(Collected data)
○ ○ ○ ○

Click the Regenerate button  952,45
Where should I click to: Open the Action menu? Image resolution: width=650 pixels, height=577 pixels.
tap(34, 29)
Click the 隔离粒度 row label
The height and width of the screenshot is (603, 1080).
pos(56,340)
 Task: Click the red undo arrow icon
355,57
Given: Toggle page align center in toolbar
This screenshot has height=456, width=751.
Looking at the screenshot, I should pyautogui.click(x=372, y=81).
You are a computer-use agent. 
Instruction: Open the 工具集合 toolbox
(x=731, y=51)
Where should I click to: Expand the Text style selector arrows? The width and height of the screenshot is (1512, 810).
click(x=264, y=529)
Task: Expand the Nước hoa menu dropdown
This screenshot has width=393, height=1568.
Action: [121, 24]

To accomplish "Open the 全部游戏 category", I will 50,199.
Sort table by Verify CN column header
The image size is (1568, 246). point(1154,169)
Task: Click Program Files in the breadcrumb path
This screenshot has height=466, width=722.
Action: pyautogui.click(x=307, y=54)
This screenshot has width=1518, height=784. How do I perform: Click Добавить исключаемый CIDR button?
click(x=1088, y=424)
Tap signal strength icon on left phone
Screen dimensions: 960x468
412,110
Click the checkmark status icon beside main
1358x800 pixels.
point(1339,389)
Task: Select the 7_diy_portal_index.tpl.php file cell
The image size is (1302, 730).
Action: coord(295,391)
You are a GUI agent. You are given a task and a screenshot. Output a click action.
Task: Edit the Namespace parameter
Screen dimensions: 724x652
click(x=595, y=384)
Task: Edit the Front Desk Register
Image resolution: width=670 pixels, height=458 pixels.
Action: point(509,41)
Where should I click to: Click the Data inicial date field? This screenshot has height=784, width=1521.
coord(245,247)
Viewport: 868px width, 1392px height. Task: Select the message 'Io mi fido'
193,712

○ ○ ○ ○

# Brief:
Copy all lines of the records in which the string "Edit" can be found.

# Result for this exercise:
Task: Edit the Namespace parameter
Task: Edit the Front Desk Register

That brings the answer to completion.